Câmara dos Deputados aprova criação do Profert para estimular a produção nacional de fertilizantes

Programa visa reduzir a dependência externa por meio de créditos fiscais, linhas de financiamento e metas graduais de mistura obrigatória na cadeia de suprimentos

Publicado em 28 de maio de 2026 às 19:13
Pedro

A Câmara dos Deputados aprovou, nesta quarta-feira (27), o Projeto de Lei 699/23, que institui o Programa de Desenvolvimento da Indústria de Fertilizantes (Profert). O novo arcabouço legislativo tem como objetivo mitigar a alta dependência externa do Brasil no fornecimento de insumos agrícolas, que chega a ultrapassar 90% em algumas categorias, e blindar o agronegócio contra a volatilidade do mercado internacional. A proposta foca estritamente no fortalecimento da infraestrutura e do abastecimento físico interno, estruturando-se em três pilares principais de estímulo produtivo. Como os deputados alteraram a proposta aprovada anteriormente pelos senadores, o projeto volta agora para nova análise do Senado.


O primeiro pilar prevê a concessão de créditos fiscais de até 20% sobre os gastos com produção em território nacional, estabelecendo um teto de R$ 2 bilhões anuais entre 2027 e 2031, o que pode totalizar até R$ 10 bilhões no período. São elegíveis empresas e consórcios produtores de fertilizantes sintéticos e minerais, como ureia, nitrato de amônio, MAP, DAP e cloreto de potássio, além de matérias-primas e bioinsumos. O texto permite o ressarcimento em dinheiro dos créditos não utilizados. De forma extraordinária para 2026, o governo federal também está autorizado a conceder até R$ 1 bilhão em créditos fiscais — envolvendo IRPJ, CSLL e AFRMM — para atenuar os impactos econômicos do conflito no Oriente Médio sobre o setor.


O segundo pilar é a criação do Fundo de Desenvolvimento da Indústria de Fertilizantes (FPFN), cujos recursos serão repassados ao BNDES e operados por instituições financeiras habilitadas. Esse fundo focará no oferecimento de garantias de crédito e financiamentos com juros reduzidos para apoiar a modernização de plantas industriais existentes, a construção de novas unidades e o desenvolvimento de melhorias logísticas estruturais.

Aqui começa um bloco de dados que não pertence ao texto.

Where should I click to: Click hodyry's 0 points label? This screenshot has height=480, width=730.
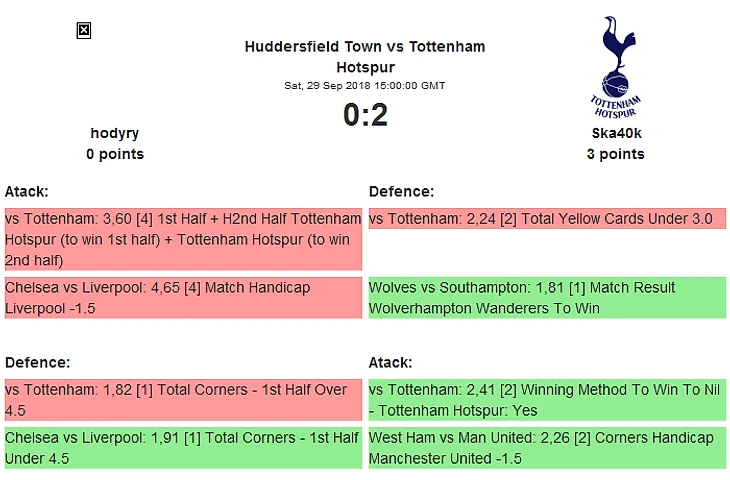click(x=115, y=154)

Esses investimentos visam otimizar toda a cadeia, desde a produção até a recepção e o escoamento ininterrupto de matérias-primas operadas essencialmente por navios graneleiros.

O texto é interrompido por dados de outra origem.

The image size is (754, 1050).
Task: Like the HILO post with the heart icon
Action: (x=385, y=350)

Por fim, o terceiro mecanismo estabelece metas graduais para a incorporação obrigatória de produtos nacionais na comercialização interna. A partir de julho de 2027, será exigido um percentual mínimo de 2% de fertilizante de origem nacional na mistura final, taxa que deverá escalar de forma progressiva até atingir 10% em 2037. O Conselho Nacional de Fertilizantes e Nutrição de Plantas (Confert) detém a prerrogativa técnica de revisar essas cotas, podendo elevá-las a até 30%, dependendo da evolução e consolidação da capacidade produtiva instalada no país.